Bridge Building Ideas
1. Meet Public Health Where It Is: Technologists should find ways to listen to public health conversations and understand expert’s needs and the general public health climate. Some suggestions include attending public health conferences [!], joining status update calls for various public health-related communities, and subscribing to newsletters from local health departments to learn more about relevant context, questions, and constraints. This could also involve building trust by focusing on non-infectious diseases.
2. Provide Technical Assistance: Guidance from computer scientists to health departments on system building, forecasting, and evaluating new public health tools may be valuable. Additionally, business students who study negotiation may provide useful guidance about structuring contracts. Enhancing the pipeline between students outside of public health backgrounds can usher in a robust public health prototyping infrastructure.
3. Integrate Technologists Early: Students have the time (and openness of mind) to learn about public health nuances and constraints. When they can explore these in conjunction with their technical curriculum, they may be able to propose realistic solutions. I recommend an experience like this for all first- or second-year Ph.D. students considering this field. This recommendation comes from personal experience – working with the Allegheny County Public Health Department in my first year of the PhD gave me a deeper understanding of public health challenges and how they translate to technical limitations.
4. Supporting Orchestration Codifying an evaluation pipeline for new research insights could provide a standard way for different departments to evaluate methodologies in relevant contexts. Supporting this type of infrastructure generally via tooling or evaluation platforms could tighten the iterations between research and application.
Overall, attending a public health conference was both an enlightening experience and also vastly different from the CS/ML conferences I’ve attended for my work. Bridging this gap between public health needs and academic research is essential for resilient and updated public health technologies. I’m excited to think more about this intersection in my final year of the Ph.D.!
Updates: I’ve been hearing more about the misalignment between health needs and computational research problems.
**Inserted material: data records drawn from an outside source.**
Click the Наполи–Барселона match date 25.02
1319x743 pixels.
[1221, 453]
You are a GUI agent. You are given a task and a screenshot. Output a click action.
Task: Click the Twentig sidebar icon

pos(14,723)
For example, I’ve heard that public health really needs assistive approaches in mitigating food-borne illnesses, which some computational scientists think has less innovation potential (e.g., already explored statistically). This is actually a really great opportunity for computational researchers to dig deeper and structure the limitations public health experts are facing – clearly there are existing limitations, if not directly with the methods, then with how they lend themselves to practical use. I’d love to chat more about this if you find it interesting!